I ran after him, ignoring the weapons firing all around me. A few stray rounds slammed into my chassis and knocked me slightly off-balance, but I reached the window and dove headlong for the hopper.
Rath was crawling into the top hatch when I hit the hopper and knocked it off-course.
In the pilot’s seat, Leigh Bonner tried to correct the flight but ended up losing control for a moment, allowing the hopper to dip sharply to the left. The vehicle sped within centimeters of nearby buildings.
Rath slid out of the hatch and spilled across the top of the hopper. He screamed a curse and managed to grab a new grip on the hatch opening as I slid to the back end of the vehicle. I kept my left hand against the vehicle’s exterior and tried to magnetize a hold, but only succeeded in slowing my fall. I drew back my right hand, stiffened my fingers, and drove my hand through the plasteel with a rending crunch. Secure again, I pulled myself up.
Reaching into the hatch, Rath pulled out a submachine pistol as the wind screamed around us. Leigh ducked between buildings, trying desperately to elude the Martian police hoppers that had targeted us.
“Park the vehicle,” one of the policemen ordered over the PA.
Rath aimed the machine pistol at me and opened fire. The steel-jacketed bullets tore through my head. He’d aimed instinctively, forgetting that I wasn’t human. My face tore away and my head crumpled
inward. The impacts knocked me backward and almost shook me loose from my precarious hold. The plasteel in my grip slipped and tore and the wind whipped at me.
“Park the vehicle,” the pursuing officer repeated.
Turning his weapon on the police officer, Rath opened fire again. The rounds tore through the transplas cover on the hopper and bright blooms of crimson spotted the interior.
I couldn’t let Rath kill any more people, especially police officers.

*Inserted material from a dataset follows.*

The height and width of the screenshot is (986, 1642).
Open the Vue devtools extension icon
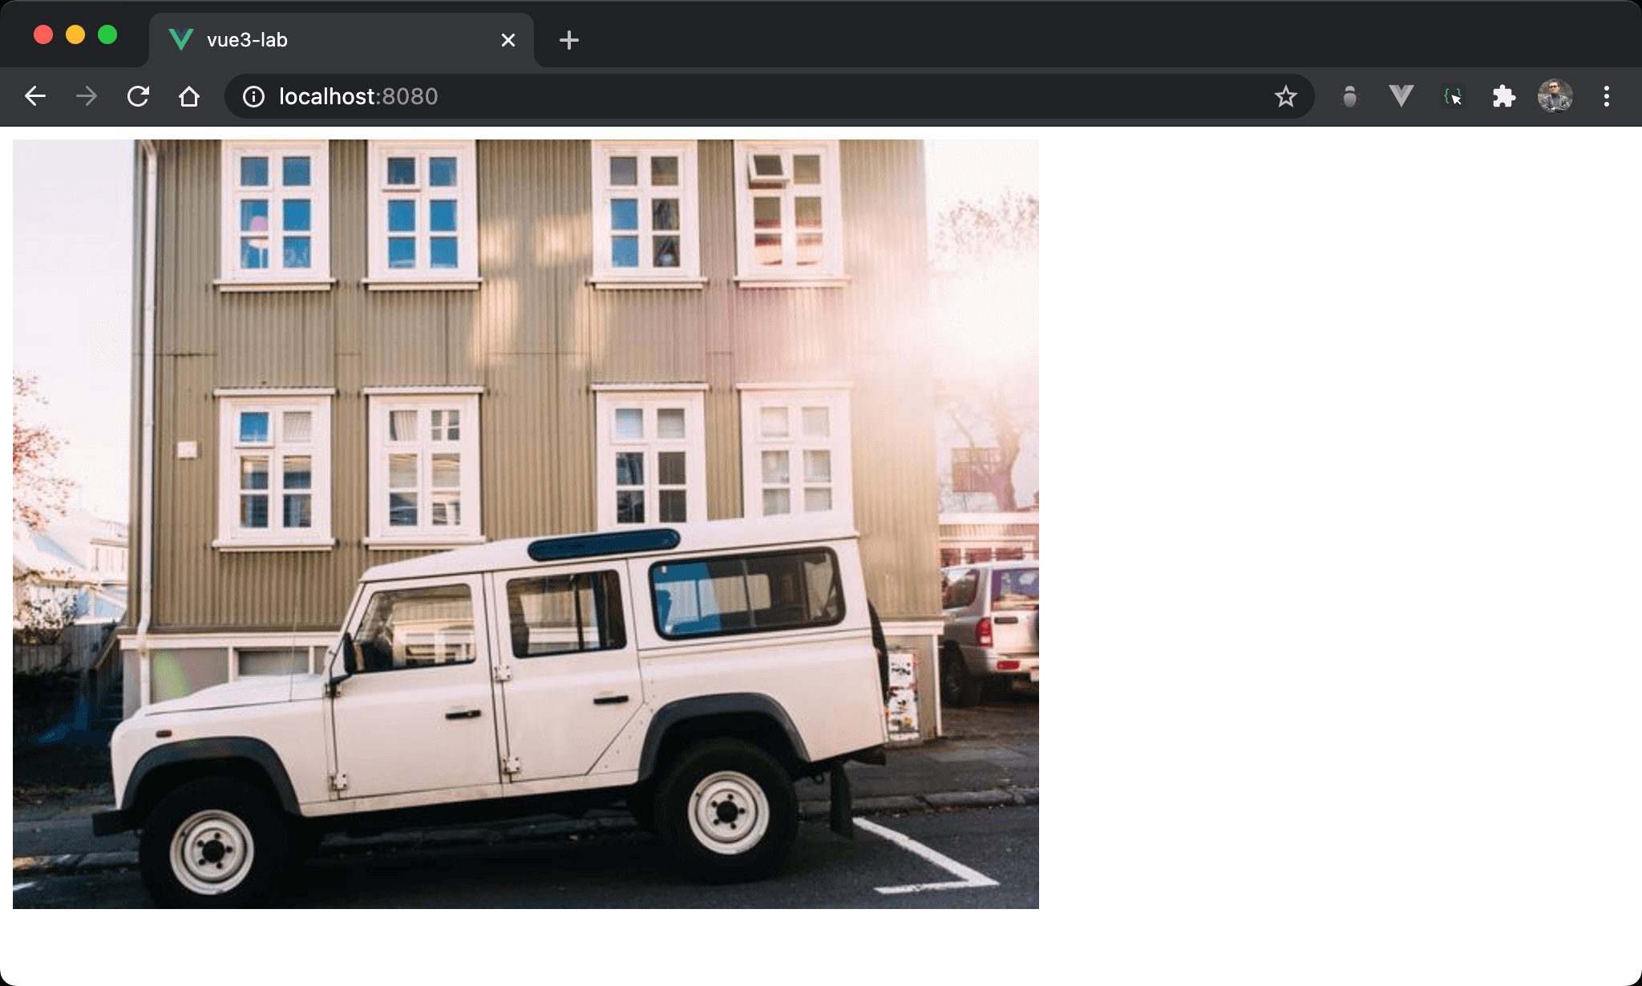(x=1401, y=97)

I was Drake 3GI2RC, designed to uphold the law, to protect the innocent, and to bring the guilty to justice.
I would not fail in that job.
And Rath had been responsible for Shelly’s death, for the deaths of a lot of people.
I drew back my other hand and hammered the rear section of the hopper, tearing through the exterior, getting down to the control systems. Then I was battering them, ripping through them, taking away all of Leigh Bonner’s control over the vehicle.
The hopper suddenly sped up, lunging out of control. It turned sideways and skidded against a tall building, knocking plascrete loose to fall into the street below.
Rath turned to me once more and fired again, blasting away my fingers on the hand that gripped the hopper. I tried to hang on, tried to find a fresh grip, but I fell.
My internal GPS told me I dropped twenty meters before I landed on a hopper pad on one of the nearby buildings. I lay on my back as nanobots struggled to reconnect my systems and salvage what remained of my chassis.
Above, the hopper screamed toward the glistening dome that protected Bradbury colony. Unable to stop, it wrecked into the thick, reinforced transplas surface and shattered. Even before the pieces fell, an explosion turned it all into a ball of flame. I assumed some of the munitions aboard the hopper had detonated.
I didn’t think Rath and Leigh Bonner survived the fire because they were both alight. If that didn’t kill them, the long fall to the street did. I got up in time to stagger over to the side of the building and watch them hit.
Epilogue
So you’re staying on Mars?” Mara Blake glanced around the small office I’d rented.